Tasks and exercises:
a - List every question the writer asks in the last paragraph of the post about starting a new nursing job.
b - Answer these questions on the post about starting a new nursing job:
(i) What career is the writer about to start?
(ii) What was the writer's old job?
(iii) Did the writer send the email to the new manager?

Document extract:
▬▬▬▬▬▬

In less then 12 hours I am going to be officially starting my next chapter in my life. In that amount of time I will be starting a career as a Clinical Float Nurse. I am terrified. I have gone so far as to think about emailing my new manager and lying to them about taking another job somewhere so I would not have to go and do the thing. WTF GIRL!? This is your dream job! Why in the name of the Goddess would you do a thing like that? Because change is scary.
The sad and funny thing is, this new job is not that much different them my old EMT job. Yes there are more responsibilities and more on my plate but in it’s most basic form it is all just patient care. I rock at patient care (or at least I have been told I do). So why was my first reaction to cut bait and run like my ass was on fire? Again I go to my previous statement, CHANGE IS SCARY!
Don’t worry, I did not send the email. What I did though was start thinking. If I was so honestly willing to bail on something that I have worked my ass off for in the name of fear, what little things have I let go for the same reason? What have I not even started? What choices have I made because I was to scared of what would happen?

▬▬▬▬▬▬

Supplied records:
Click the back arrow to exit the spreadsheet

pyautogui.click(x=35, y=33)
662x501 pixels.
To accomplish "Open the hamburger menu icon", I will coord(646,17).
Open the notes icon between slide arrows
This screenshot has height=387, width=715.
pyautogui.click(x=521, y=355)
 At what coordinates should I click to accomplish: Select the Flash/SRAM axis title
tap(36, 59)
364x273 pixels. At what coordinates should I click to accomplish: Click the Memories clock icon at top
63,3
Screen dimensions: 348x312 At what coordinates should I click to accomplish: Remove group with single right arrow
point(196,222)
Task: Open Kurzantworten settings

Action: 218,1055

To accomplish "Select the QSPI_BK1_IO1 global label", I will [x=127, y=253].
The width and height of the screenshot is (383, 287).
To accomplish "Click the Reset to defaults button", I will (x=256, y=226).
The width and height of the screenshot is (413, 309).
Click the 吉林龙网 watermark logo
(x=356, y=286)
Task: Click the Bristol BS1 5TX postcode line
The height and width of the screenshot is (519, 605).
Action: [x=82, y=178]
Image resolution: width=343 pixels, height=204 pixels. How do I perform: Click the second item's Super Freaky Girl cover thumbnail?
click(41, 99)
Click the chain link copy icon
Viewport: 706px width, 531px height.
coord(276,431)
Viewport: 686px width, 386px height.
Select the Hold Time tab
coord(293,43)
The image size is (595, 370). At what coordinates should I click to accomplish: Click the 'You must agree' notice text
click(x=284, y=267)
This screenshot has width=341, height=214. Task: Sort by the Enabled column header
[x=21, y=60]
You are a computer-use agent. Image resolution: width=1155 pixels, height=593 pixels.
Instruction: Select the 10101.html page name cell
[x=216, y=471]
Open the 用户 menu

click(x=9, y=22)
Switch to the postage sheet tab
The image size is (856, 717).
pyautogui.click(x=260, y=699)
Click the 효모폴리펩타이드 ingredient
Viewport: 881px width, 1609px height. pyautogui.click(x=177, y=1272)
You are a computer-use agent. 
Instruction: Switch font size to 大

▬▬▬▬▬▬

Solved tasks:
a -
- "If I was so honestly willing to bail on something that I have worked my ass off for in the name of fear, what little things have I let go for the same reason?"
- "What have I not even started?"
- "What choices have I made because I was to scared of what would happen?"

b -
(i) Clinical Float Nurse
(ii) EMT
(iii) No